Create a disengagement ritual
If you work in an office, strengthen the boundaries between work and home by creating a little ritual at the end of the work day. Turn on an email notification saying you’re not going to respond until the next day, turn off your computer, and turn off your phone. Another great way to celebrate the end of your work day is to take a 20-minute stroll to help shift your mindset from work mode to relax mode.
Switch to a paper calendar
Having a month-by-month paper calendar on the wall of your workplace can help you set priorities and know when to say “no” to tasks that could end up piling your plate too high. Keeping a calendar on your phone, while convenient, isn’t great for getting a big-picture look at your schedule and prior commitments.
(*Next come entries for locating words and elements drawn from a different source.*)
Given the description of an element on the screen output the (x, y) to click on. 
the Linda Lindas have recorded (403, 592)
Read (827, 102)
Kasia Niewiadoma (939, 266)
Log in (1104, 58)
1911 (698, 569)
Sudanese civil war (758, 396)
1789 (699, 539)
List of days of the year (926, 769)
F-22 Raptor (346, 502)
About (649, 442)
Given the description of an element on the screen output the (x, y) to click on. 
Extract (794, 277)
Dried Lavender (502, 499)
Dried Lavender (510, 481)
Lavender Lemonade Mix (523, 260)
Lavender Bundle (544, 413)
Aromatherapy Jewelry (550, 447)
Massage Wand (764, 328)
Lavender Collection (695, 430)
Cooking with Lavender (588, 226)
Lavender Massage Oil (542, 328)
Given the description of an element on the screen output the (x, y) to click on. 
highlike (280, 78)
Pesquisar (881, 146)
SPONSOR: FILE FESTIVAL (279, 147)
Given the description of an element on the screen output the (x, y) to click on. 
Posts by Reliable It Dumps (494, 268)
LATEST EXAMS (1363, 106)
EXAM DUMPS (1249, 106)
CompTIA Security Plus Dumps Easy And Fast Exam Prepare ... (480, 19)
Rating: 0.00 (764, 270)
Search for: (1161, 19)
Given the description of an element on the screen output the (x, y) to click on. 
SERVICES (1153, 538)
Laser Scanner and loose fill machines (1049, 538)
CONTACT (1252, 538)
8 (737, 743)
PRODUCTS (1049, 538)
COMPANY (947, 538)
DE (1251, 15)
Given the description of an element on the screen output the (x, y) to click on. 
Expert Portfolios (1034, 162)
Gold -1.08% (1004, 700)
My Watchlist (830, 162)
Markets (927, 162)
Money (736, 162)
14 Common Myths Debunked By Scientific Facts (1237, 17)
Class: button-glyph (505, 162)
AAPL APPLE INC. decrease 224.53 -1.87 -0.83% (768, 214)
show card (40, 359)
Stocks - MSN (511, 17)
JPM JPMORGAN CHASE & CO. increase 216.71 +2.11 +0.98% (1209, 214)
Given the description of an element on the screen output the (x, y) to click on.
Take time to remember what matters
What matters the most to you? This might seem like a simple question, but it’s easy to forget when you’re feeling burnt out. This is something we rarely do, yet when we identify what matters, it helps us know where to set our boundaries and where to focus our energy.
Ask for help
Too often, people who care about us want to be helpful, but they don’t know how or where to help. Asking friends and family for help, or drawing on the local community for support, is not a sign of weakness. Having the courage to ask, and working to make life better for yourself and those around you, is a sign of strength!
Set a consistent sleep schedule
To get a solid night’s sleep—7 to 9 hours is the sweet spot—block all the light sources from your bedroom and cover the LED lights on your electronics. Our brains are programmed to wake when it’s light and sleep when it’s dark.
Make time for fun
Plan a night out with friends a couple of times a month. Go to a movie, the pub, a walk, bowling, anything where you can hang out and have fun. If you can’t plan a night out with the guys, then go solo and find an event or join a special interest club—anything that gets you out and around other people is good for the “life” side of work-life balance.
Just say no
Most of us grow up feeling that “no” is a bad word. But it’s actually a way of showing respect for others by being clear about what we can do and what others expect of us. Instead of thinking of “no” as a rejection, try seeing it more as an opportunity for problem solving.